=== INSTRUCTION 1 ===
Reproduce the post on sports starting at "The Bradshaws said..." and ending at "in our activities.", switching "discernment" to "wisdom".

=== DOCUMENT TEXT ===
Sports in America is an idol to many and this is a fact we are fully aware of. We go to great lengths to keep athletics and sports in the proper perspective with our children. It is a great enjoyment for our children, it keeps us and them active in our community, and it is physically healthy. There are a variety of positive aspects to sports that get overstated; some of them true and some of them not so true. But, when approached with the appropriate Christian mind set, I believe sports can be a healthy beneficial part of a Christian agrarian home.

What say you fellow agrarians. (Don't be afraid to disagree, we are not easily offended.) Just be sure and give me a reason to satisfy my curiosity.

God bless
Mike

3 comments:

The Bradshaws said...

Mike,
It sounds as if you have carefully evaluated how organized sports are affecting your lives and are exercising discernment. You are to be commended for that and although I have come to a different conclusion, I am not trying to persuade anyone into agreeing with me.

We have chosen to evaluate sports, and any other activity requiring daily, weekly, or periodic commitment in light of its overall affect on the family and the children. We are far from being escapists, but are rather trying to be intentional in our activities.

We have found that participation in sports, church youth groups, community dancing and parachurch activities that tend to split the family - player vs. observer, youth vs. adult, fathers and sons vs. mothers and daughters, etc. - ultimately result in the children's hearts being focused outside the family instead of toward the family. There are also secondary issues that we almost always find in those settings such as immodesty, bad attitudes, and a strong tendency toward gossip and slanderous conversations.

We do still participate fully in a family integrated church, in special occasion activities, family events and celebrations, and occasional pick-up soccer and football games.

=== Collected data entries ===
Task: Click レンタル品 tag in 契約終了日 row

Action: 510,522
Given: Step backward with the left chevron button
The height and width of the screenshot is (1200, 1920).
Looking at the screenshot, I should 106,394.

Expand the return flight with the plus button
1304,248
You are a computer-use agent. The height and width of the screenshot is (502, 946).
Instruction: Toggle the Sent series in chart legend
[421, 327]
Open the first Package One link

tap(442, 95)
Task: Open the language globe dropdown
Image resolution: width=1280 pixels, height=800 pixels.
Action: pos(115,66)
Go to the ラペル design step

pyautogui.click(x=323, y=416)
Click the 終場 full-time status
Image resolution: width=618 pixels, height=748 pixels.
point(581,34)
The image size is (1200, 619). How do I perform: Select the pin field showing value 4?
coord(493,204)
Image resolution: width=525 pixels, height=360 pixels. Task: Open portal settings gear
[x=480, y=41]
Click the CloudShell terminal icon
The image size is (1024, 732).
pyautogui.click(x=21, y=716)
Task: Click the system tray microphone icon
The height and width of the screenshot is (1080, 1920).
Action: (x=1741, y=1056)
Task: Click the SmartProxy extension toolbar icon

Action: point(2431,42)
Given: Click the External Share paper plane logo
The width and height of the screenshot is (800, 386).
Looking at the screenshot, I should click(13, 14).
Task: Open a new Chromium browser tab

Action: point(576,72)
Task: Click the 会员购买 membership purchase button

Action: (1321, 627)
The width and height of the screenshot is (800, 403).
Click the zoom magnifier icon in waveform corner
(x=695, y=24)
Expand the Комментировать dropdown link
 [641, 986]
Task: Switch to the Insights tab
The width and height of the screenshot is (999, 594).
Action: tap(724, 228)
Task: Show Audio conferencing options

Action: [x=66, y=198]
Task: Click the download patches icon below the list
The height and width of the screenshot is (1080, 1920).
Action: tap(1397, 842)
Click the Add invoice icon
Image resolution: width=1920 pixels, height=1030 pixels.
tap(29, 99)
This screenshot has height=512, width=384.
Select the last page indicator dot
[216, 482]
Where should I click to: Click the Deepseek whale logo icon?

=== INSTRUCTION 2 ===
From the listing, write out the lines starting at the line that contains "The width and height of the screenshot is (800, 403)." and ending at the line that contains "Action: [x=66, y=198]".

=== CORRECT RESPONSE 1 ===
The Bradshaws said...

Mike,
It sounds as if you have carefully evaluated how organized sports are affecting your lives and are exercising wisdom. You are to be commended for that and although I have come to a different conclusion, I am not trying to persuade anyone into agreeing with me.

We have chosen to evaluate sports, and any other activity requiring daily, weekly, or periodic commitment in light of its overall affect on the family and the children. We are far from being escapists, but are rather trying to be intentional in our activities.

=== CORRECT RESPONSE 2 ===
The width and height of the screenshot is (800, 403).
Click the zoom magnifier icon in waveform corner
(x=695, y=24)
Expand the Комментировать dropdown link
 [641, 986]
Task: Switch to the Insights tab
The width and height of the screenshot is (999, 594).
Action: tap(724, 228)
Task: Show Audio conferencing options

Action: [x=66, y=198]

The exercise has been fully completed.